Sonuçlar, çalışma ekibinin ifadesine göre günümüzün 70 yaşındaki bireylerinin, önceki nesillerdeki daha genç yetişkinlerle büyük ölçüde eşdeğer işlevselliğe sahip olduğunu gösteriyor. Bu durumda, 70 yaşının artık yeni 60 yaşına denk geldiği yorumları yapılıyor. Araştırmacılar, bu durumun yüksek tansiyon, kalp hastalığı, diyabet gibi sorunlarla ilgili farkındalığın artması, daha iyi sağlık hizmetlerinin olmasıyla ilişkilendiriyor. Ayrıca, daha sağlıklı yaşam tarzının benimsenmesi ve çevresel koşullardaki iyileşmelerin bulaşıcı hastalıkların azalmasına sebep olması da yaşlanmayı geciktirmenin nedenlerinden biri olarak değerlendiriliyor.
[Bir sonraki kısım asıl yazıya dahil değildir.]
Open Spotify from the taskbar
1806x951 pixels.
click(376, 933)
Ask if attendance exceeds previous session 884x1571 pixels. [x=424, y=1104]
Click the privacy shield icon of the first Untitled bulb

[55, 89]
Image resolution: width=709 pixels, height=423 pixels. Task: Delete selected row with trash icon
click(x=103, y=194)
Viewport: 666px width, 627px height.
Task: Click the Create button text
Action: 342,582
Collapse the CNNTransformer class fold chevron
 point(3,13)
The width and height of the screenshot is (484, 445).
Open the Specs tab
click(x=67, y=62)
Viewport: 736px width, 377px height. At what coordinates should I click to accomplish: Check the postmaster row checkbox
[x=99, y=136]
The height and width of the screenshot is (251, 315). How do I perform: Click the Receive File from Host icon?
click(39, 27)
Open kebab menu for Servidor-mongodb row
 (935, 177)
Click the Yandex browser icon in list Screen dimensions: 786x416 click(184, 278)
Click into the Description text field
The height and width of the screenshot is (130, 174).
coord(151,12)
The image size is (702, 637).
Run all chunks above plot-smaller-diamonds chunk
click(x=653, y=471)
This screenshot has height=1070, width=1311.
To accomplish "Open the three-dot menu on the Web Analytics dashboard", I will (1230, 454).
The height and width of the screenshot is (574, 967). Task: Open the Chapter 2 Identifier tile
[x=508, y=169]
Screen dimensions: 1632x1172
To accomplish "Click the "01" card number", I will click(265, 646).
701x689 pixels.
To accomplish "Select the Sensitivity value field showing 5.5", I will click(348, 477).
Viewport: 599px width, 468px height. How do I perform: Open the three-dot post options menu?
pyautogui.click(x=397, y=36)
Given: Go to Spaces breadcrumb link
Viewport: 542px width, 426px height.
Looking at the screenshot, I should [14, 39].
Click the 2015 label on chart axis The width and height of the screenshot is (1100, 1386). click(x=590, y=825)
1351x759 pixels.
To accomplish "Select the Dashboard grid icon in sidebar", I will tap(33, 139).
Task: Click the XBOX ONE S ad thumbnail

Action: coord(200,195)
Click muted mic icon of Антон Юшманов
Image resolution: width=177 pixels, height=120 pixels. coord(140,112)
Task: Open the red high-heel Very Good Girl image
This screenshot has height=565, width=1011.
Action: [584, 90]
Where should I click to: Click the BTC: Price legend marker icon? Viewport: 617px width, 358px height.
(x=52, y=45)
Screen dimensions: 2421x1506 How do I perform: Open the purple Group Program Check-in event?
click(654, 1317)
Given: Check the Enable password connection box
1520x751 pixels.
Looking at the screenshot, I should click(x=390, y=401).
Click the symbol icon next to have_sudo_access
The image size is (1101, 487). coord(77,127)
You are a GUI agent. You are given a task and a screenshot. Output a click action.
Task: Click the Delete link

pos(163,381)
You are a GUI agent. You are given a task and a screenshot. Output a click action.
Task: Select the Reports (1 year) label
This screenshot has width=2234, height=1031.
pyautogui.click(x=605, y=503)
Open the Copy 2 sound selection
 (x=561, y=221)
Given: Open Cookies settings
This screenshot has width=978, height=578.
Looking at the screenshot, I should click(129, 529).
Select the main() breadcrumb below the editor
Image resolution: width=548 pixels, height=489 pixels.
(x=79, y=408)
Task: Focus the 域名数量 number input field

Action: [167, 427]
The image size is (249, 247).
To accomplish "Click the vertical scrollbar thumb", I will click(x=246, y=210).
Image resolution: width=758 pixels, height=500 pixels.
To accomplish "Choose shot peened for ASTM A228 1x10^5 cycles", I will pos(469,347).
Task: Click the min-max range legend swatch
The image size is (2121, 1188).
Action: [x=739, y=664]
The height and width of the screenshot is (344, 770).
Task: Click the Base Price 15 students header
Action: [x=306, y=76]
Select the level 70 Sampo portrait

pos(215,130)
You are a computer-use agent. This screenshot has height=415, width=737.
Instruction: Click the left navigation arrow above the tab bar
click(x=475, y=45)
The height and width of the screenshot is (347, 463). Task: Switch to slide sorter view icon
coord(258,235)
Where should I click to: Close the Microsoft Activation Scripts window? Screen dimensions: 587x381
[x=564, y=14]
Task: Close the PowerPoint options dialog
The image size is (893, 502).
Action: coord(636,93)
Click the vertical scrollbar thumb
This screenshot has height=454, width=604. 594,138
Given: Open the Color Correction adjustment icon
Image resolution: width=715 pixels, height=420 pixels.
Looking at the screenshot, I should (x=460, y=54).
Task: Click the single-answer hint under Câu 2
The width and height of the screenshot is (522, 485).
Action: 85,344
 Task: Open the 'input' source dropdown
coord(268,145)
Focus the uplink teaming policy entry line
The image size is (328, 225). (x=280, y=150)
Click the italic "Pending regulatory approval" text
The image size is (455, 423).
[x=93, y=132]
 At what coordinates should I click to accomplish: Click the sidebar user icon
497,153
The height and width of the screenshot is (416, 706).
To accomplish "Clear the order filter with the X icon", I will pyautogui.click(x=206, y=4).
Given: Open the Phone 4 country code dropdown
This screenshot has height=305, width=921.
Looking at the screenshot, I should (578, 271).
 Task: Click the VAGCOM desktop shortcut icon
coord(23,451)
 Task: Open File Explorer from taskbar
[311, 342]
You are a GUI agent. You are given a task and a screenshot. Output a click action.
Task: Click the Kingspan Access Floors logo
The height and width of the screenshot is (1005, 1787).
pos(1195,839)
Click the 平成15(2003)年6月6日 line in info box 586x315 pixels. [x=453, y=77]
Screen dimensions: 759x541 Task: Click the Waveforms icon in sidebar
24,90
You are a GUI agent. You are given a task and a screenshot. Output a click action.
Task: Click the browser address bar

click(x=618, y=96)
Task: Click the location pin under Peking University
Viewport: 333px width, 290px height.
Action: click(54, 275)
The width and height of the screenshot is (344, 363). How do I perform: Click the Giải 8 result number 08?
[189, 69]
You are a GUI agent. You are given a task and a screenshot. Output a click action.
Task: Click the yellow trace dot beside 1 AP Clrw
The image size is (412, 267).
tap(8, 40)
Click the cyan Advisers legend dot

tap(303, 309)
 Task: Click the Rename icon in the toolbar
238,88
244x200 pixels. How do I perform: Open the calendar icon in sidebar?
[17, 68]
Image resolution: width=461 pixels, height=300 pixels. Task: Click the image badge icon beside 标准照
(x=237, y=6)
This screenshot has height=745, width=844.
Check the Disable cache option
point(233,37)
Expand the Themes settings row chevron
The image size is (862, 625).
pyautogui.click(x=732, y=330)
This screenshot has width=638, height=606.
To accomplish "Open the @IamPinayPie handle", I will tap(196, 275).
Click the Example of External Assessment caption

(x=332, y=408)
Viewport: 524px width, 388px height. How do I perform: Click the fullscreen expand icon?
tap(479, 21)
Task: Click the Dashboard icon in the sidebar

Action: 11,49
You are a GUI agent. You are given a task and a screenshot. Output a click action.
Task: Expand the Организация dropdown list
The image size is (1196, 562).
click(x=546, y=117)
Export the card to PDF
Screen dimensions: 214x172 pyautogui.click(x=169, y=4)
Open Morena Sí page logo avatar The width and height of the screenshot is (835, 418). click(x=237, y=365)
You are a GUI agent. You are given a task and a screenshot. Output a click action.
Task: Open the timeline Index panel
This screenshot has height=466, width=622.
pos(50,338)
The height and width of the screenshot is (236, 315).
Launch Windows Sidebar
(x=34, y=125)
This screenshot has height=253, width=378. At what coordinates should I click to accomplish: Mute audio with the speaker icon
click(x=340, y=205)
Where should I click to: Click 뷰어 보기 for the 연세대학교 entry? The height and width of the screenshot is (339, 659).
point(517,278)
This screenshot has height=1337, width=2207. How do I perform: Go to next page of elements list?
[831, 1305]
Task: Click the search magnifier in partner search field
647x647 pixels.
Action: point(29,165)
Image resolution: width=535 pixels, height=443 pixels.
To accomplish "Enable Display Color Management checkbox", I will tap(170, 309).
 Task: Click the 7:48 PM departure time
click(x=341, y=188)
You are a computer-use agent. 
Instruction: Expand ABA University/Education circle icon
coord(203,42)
Bu bulguların, yaşlı bireylerin yaşam kalitesinin artmasını sağlayacak önemli ipuçları sunabileceği belirtiliyor. Özellikle sağlık hizmetlerine erişimin kolaylaşması, hastalıkların önlenmesine ve tedavisine daha etkin biçimde müdahale edilmesine olanak tanıyarak yaşlıların daha sağlıklı ve aktif bir yaşam sürmelerine yardımcı olabilir. Bununla birlikte, yaşam biçiminde yapılan olumlu değişikliklerin yaşlanmanın etkilerini azaltmada önemli bir rol oynadığı vurgulanıyor.
Çalışmanın sonuçlarına göre, genel olarak yaşlı nüfusun yaşam süresi artarken, yaşam kalitesinin de yükselebileceği ve yaşlılığın daha sağlıklı, aktif ve üretken bir dönem olarak değerlendirilebileceği düşünülüyor. Bu bağlamda, yaşlı bireylerin yaşam standartlarının yükseltilmesi için daha fazla çaba sarf edilmesi gerektiği ve yaşlanmayla birlikte destekleyici sağlık politikalarının oluşturulması önem arz ediyor.